# how quickly should my childs riding lessons progress



## emilycat (15 December 2017)

Hi
i was just looking for some advice. my daughter has been having horse riding lessons every week for about 15 months and i was just wondering how lessons should be progresing. shes been confidently cantering for at least 6 months. she rides a different horse pretty much every week and is at a lovely school. but the lessons havent really gone on from there. the lesson is pretty much the same every week. they walk and trot around the school, change rein, change places in the ride and trot through poles( though some weeks the poles arent used and its just walk @trot). the lesson usually ends with a few rounds of cantering. and its been like this for months. about 8 months ago the teacher was rising half a pole up and they were trotting over that. but that hasnt happened for a long time now. i just feel like theres not really any progression going on at the moment. is this normal.? my daughter has taken to lessons really well and so far has picked everything up very quickly. I guess im just wondering is this average for what she should be doing at 15 months of lessons?


----------



## Theocat (15 December 2017)

How old is your daughter?

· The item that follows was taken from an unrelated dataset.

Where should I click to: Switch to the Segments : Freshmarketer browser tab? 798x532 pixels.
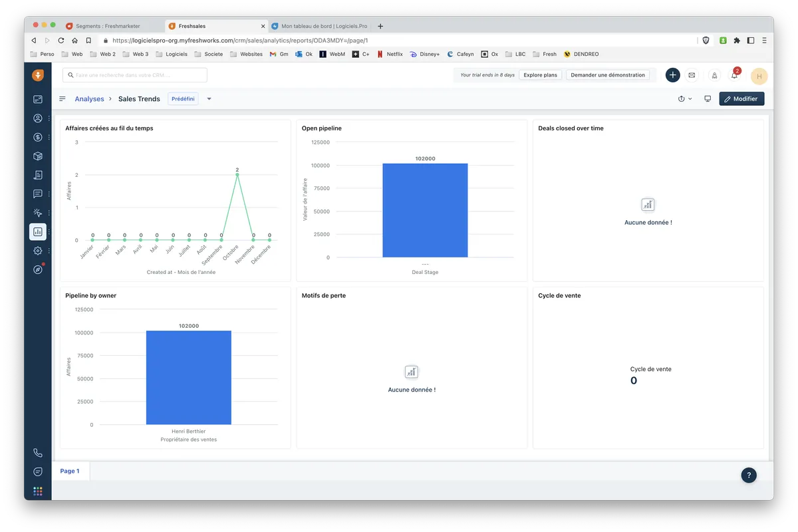point(108,26)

Is she well balanced? Is she able to independently steer and stop in walk trot and canter? I'd expect that by now and, once established, I'd expect jumping to be introduced. It is worth having a chat with the school - it could be that the (for example) 11am lesson is Beginner / Novice, and she needs to change time to "move up", and they've failed to tell you that. Or it could be that the instructor isn't very good, or that your daughter isn't very balanced, or that another child in the lesson is holding the group back.

I would have a word with the instructor/ owner, and be prepared to switch lessons or schools. Private lessons are a good way to progress, but not much fun for younger children.


----------



## Sussexbythesea (15 December 2017)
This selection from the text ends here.